Respecting the rate of contemporary content production and answering to its wild dynamic the book will not mimic such anxiety in pure volume, or lock it in thematic straightjackets, but research the underlying principles and mechanisms to find itself a ‘profitable’ position in the publishing food chain.




To conclude these thoughts I return to the notes which were added to the first part of my inquiries into the book and to another project close to home at this institution. Some traditional book content will ‘for ever’ flow into its pages. Long texts, linear narratives, fixed stories and a variety of content which for whatever reason depends on a tangible material interface will find in text, image, in ink on paper and board their ultimate expression. Some of the book’s content will benefit from a direct connection to unstable information. Such information lives in networked media. It can be unstable for many reasons. The two most common are: 1) the information rapidly ages and becomes obsolete so it has to be updated and/or added to when new relevant material becomes available; 2) necessary additional information is optimally represented in a non-linear and/or interactive format, contains time-based data or gains from free intervention. For the latter case we witness the most urgent and interesting publishing of today, when stable and unstable media combine and are brought to us in the everyday environment, far away from the desktop or library.

If information with superior format and readability in the printed book is to be linked to information which has its superior format and accessibility in a different medium, clever attention has to be paid to the design of the link. Links between material and information reality do not easily follow through. A URL on a book cover is only a modest start. In another current Jan van Eyck supported presentation more than 300 international project proposals for linking information space to the everyday environment are on display, with a truly interactive interface. At Stroom Art and Architecture in The Hague 4 researchers, teamed together in Team Science Fiction, have re-opened the database that contains the proposols submitted tot the Fusedspace contest. For ‘Welcome to Fusedspace Database’ three pavillions were built, each containing a database terminal and covered with images, text and machine readable barcodes. The original database had been put out to a rather slow web interface with cumbersome navigation. Already for their first presentation the design team had produced a bound pile of paper which gave access to all 307 entries, images and full text in a basic hierarchical lay-out. Having spent quite some time as one of the jurors with the projects, I was struck by the immediacy of information handling for this large data collection. Flipping print-outs... In the design process for the exhibition they again re-edited the database, adding a complete new set of handles, keywords and categories, which supports the final access to the projects by thematic trajectories. The four of them spent a lot of time to review and interpret the entries, building on top of the existing database, adding hundreds of tags which would serve the access to the project descriptions. In the end the exhibition consists of 6 information walls covered with original project material and barcodes which can be read with palmtop computers containing additional information. The three large screen database terminal tables inside the pavillions have three large lit buttons on them, for TEXT, IMAGE and TRAJECTORY, which pass at a variable speed and can be stopped at will, steered by a trackball.

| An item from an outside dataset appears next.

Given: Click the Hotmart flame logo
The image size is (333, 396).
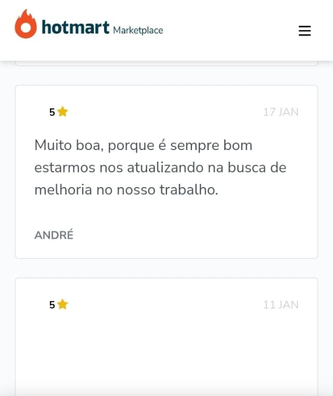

Content wants to be free, but it has to be contained in order to be readable in the first place. Welcome to Fusedspace Database shows that we can successfully reformat content made for one medium into another, into several others, even gaining accessibility, if we respect and amplifie the typical affordances of the applied media. Designing containers in any media increasingly has become a way to edit content, which in other times followed completely different trajectories from its source to its destination. Such new editions find a new readership, which follows its own trajectory and appreciates an accessible and stylish acknowledgement of the freedom to nourish their need for information, learning and entertainment. It is to this Tomorrow Readership that the Tomorrow Book will make sense.